#### WHAT TO DO:
Repeat the lines below exactly as written, please, from the line with "Arts & Crafts (20, 1877)" to the line with "Virtual Beer Tasting", both lines included, and no others.

#### EXERCISE INPUTS:
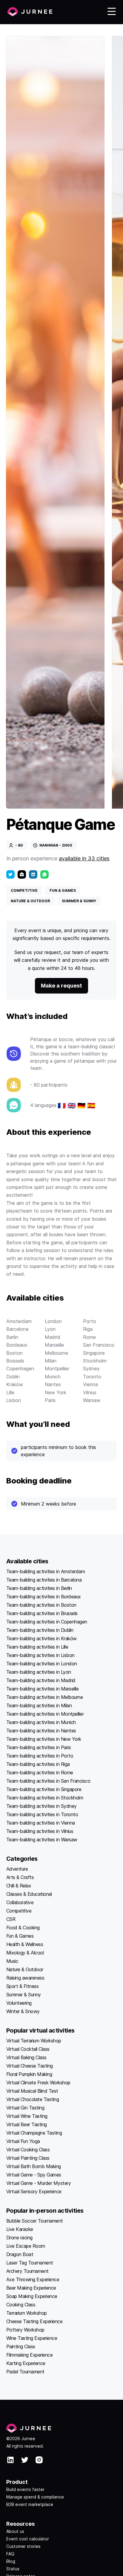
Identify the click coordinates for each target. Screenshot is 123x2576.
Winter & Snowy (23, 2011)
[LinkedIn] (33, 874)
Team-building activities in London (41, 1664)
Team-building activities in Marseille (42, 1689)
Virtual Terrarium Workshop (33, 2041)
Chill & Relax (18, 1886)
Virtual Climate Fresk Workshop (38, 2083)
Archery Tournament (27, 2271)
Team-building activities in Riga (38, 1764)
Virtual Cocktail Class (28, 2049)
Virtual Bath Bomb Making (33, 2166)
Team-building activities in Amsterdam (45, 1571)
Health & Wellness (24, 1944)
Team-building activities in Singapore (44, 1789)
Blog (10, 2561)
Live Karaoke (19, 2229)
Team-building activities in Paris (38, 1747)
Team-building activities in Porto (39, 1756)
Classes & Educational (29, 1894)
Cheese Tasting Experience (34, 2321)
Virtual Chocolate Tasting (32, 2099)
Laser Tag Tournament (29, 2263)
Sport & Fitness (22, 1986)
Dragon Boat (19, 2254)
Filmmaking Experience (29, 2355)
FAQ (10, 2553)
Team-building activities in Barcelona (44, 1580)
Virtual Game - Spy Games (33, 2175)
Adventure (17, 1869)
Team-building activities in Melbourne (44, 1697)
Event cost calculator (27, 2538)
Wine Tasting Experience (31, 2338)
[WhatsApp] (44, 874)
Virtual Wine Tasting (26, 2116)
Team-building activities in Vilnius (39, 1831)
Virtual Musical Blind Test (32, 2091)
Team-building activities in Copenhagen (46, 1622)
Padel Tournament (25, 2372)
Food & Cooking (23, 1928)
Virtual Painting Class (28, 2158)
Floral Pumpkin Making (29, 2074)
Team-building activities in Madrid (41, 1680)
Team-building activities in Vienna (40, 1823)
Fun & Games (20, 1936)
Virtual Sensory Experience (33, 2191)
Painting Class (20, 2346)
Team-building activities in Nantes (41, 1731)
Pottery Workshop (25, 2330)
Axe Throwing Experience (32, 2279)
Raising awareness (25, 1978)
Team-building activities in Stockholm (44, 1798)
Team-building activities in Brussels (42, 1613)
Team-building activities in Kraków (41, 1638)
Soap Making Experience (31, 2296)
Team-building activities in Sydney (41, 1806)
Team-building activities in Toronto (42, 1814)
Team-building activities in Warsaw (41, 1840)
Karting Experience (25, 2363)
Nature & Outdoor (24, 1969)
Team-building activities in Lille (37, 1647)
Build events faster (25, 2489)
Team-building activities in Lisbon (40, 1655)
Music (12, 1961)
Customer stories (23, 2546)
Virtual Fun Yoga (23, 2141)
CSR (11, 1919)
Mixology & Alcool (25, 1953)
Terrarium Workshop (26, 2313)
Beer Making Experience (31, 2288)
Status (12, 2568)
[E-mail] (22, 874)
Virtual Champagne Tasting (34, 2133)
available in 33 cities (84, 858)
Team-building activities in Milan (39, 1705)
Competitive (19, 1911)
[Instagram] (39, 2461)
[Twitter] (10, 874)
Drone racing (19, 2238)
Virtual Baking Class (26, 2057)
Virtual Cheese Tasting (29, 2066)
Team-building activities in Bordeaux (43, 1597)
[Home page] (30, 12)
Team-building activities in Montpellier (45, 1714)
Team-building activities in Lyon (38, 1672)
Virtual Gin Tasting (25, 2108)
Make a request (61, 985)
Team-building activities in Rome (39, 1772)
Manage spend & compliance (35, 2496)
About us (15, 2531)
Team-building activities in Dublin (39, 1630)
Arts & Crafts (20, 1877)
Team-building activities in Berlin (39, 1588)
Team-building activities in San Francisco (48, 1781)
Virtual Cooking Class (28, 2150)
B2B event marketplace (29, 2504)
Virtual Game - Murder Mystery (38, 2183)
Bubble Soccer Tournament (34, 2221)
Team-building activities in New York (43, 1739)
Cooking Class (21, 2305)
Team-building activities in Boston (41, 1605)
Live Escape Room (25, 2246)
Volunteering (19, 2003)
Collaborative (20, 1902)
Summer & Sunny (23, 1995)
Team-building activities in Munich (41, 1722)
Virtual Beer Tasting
--
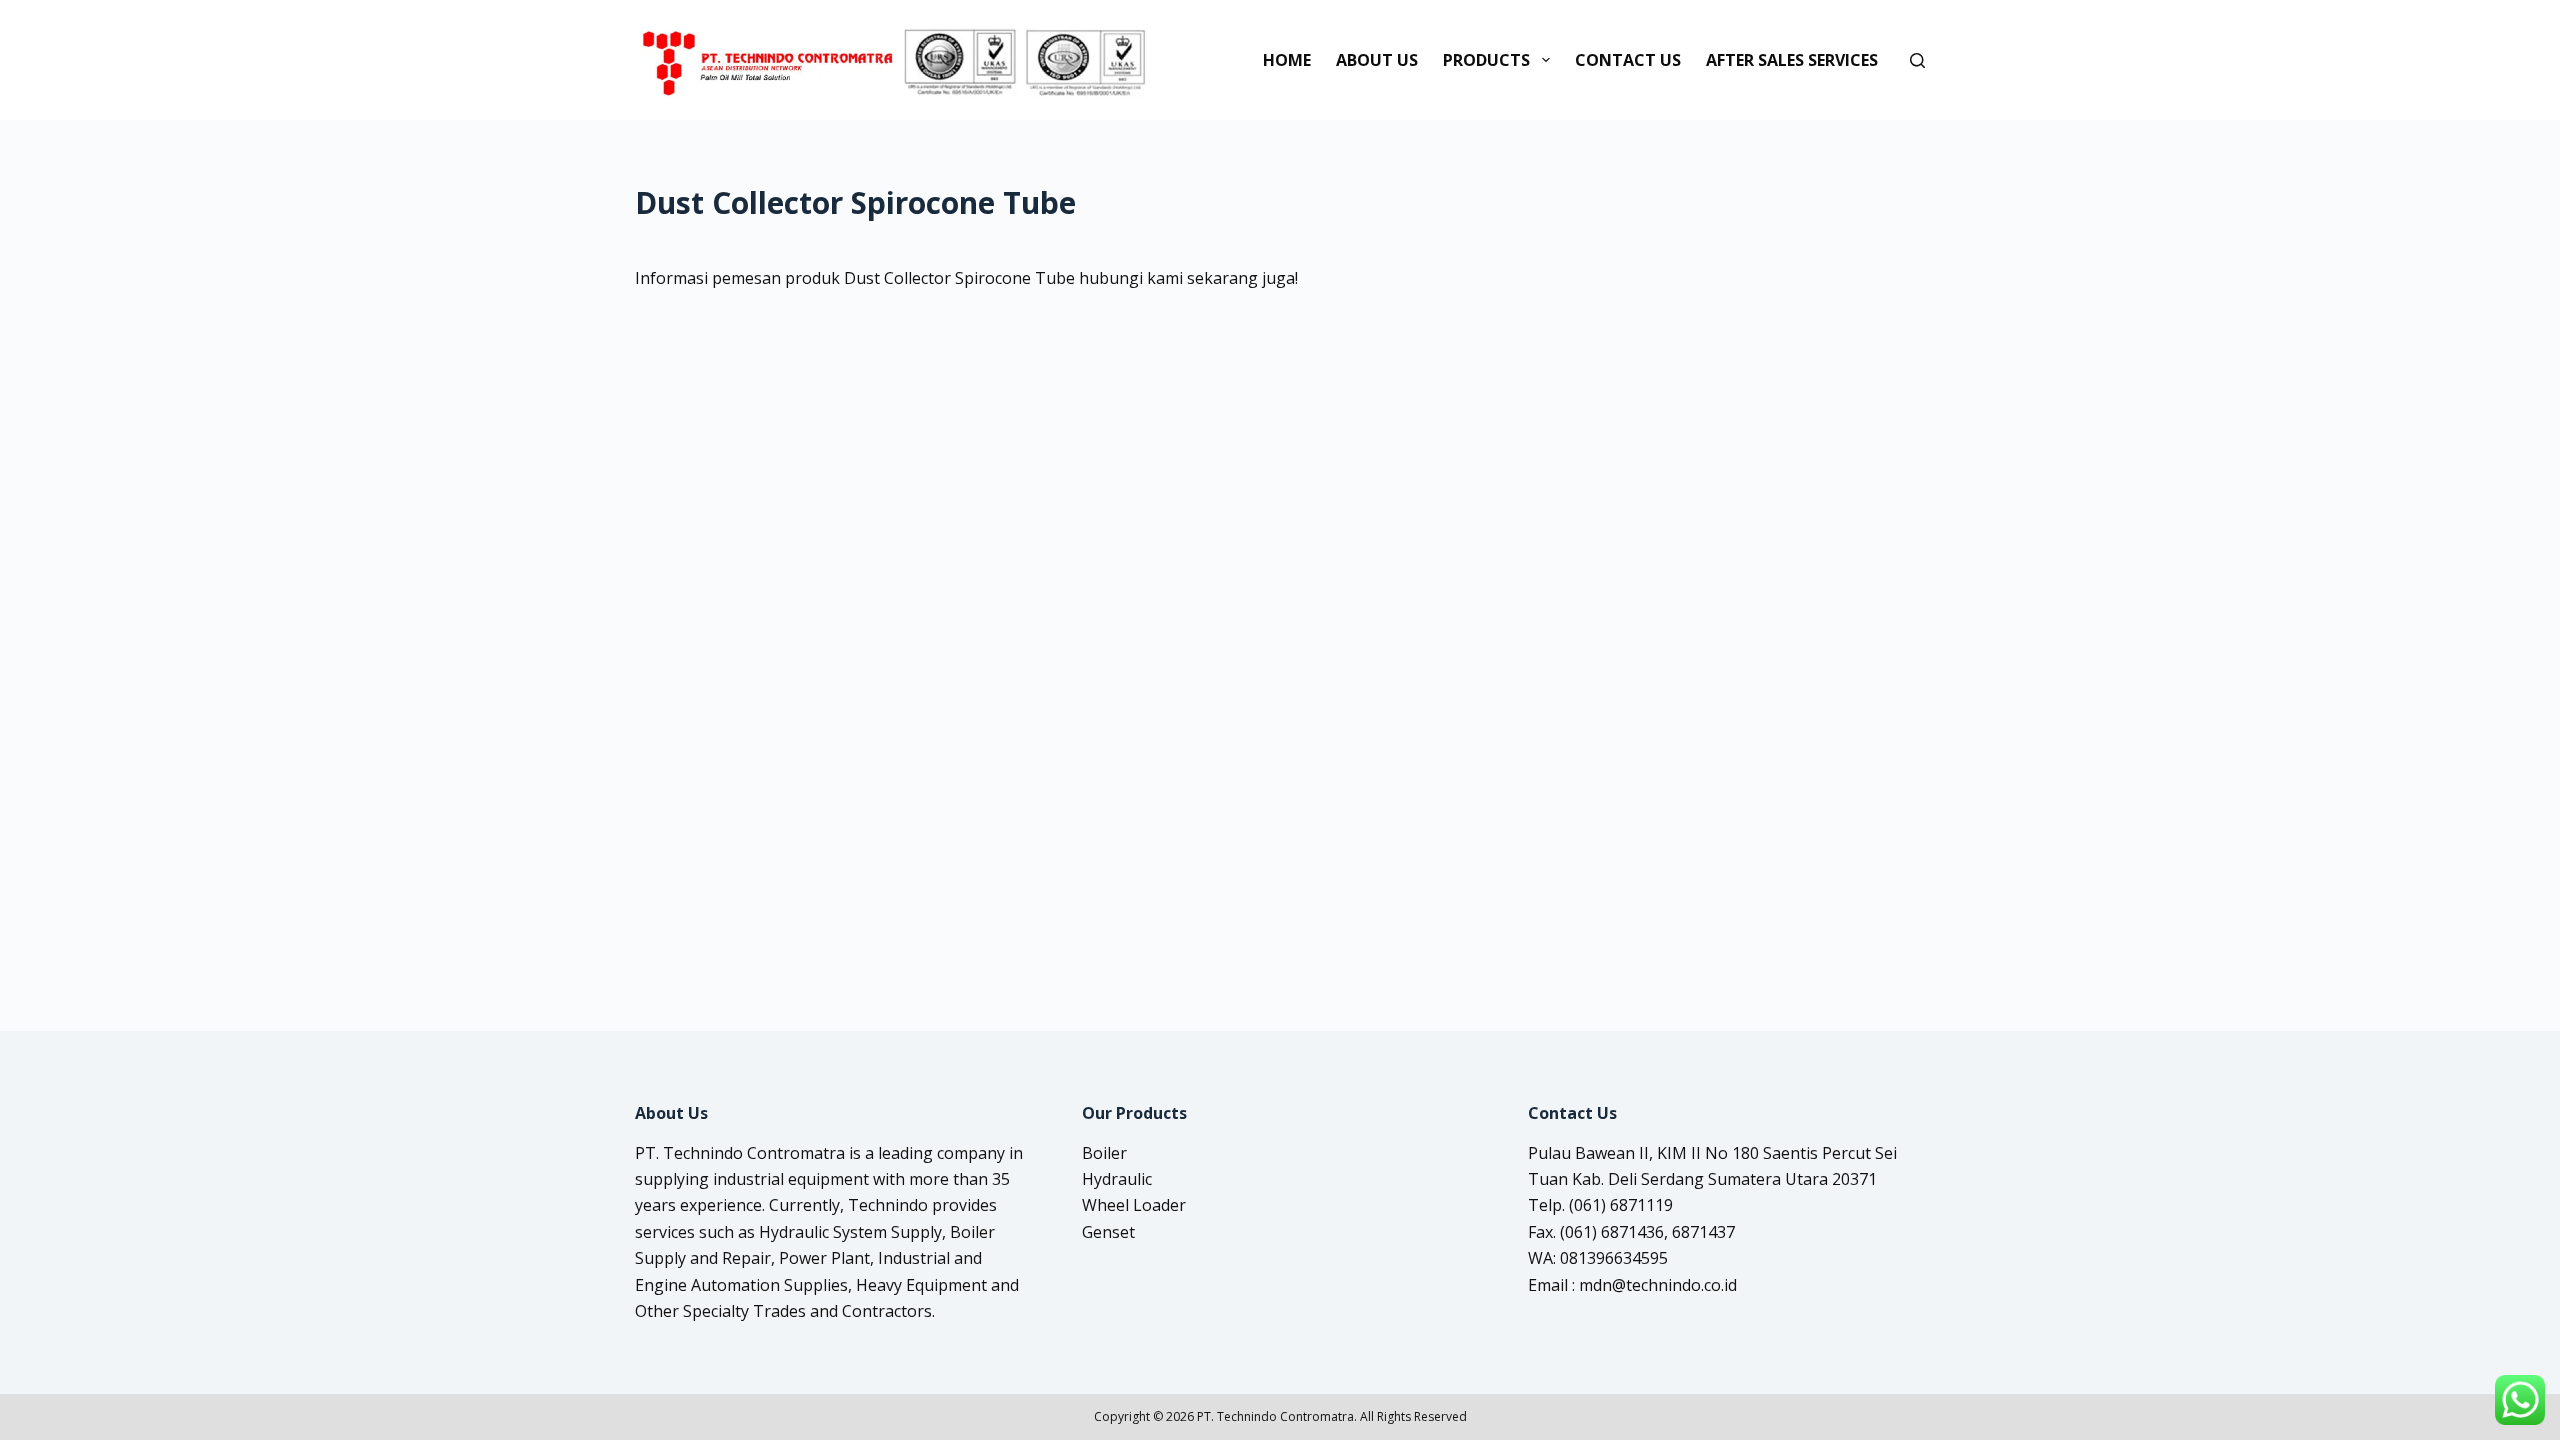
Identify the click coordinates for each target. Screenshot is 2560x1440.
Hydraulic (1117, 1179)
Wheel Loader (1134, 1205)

#### ANSWER FOR THIS EXERCISE:
Arts & Crafts (20, 1877)
Team-building activities in Berlin (39, 1588)
Team-building activities in San Francisco (48, 1781)
Virtual Cooking Class (28, 2150)
B2B event marketplace (29, 2504)
Virtual Game - Murder Mystery (38, 2183)
Bubble Soccer Tournament (34, 2221)
Team-building activities in New York (43, 1739)
Cooking Class (21, 2305)
Team-building activities in Boston (41, 1605)
Live Escape Room (25, 2246)
Volunteering (19, 2003)
Collaborative (20, 1902)
Summer & Sunny (23, 1995)
Team-building activities in Munich (41, 1722)
Virtual Beer Tasting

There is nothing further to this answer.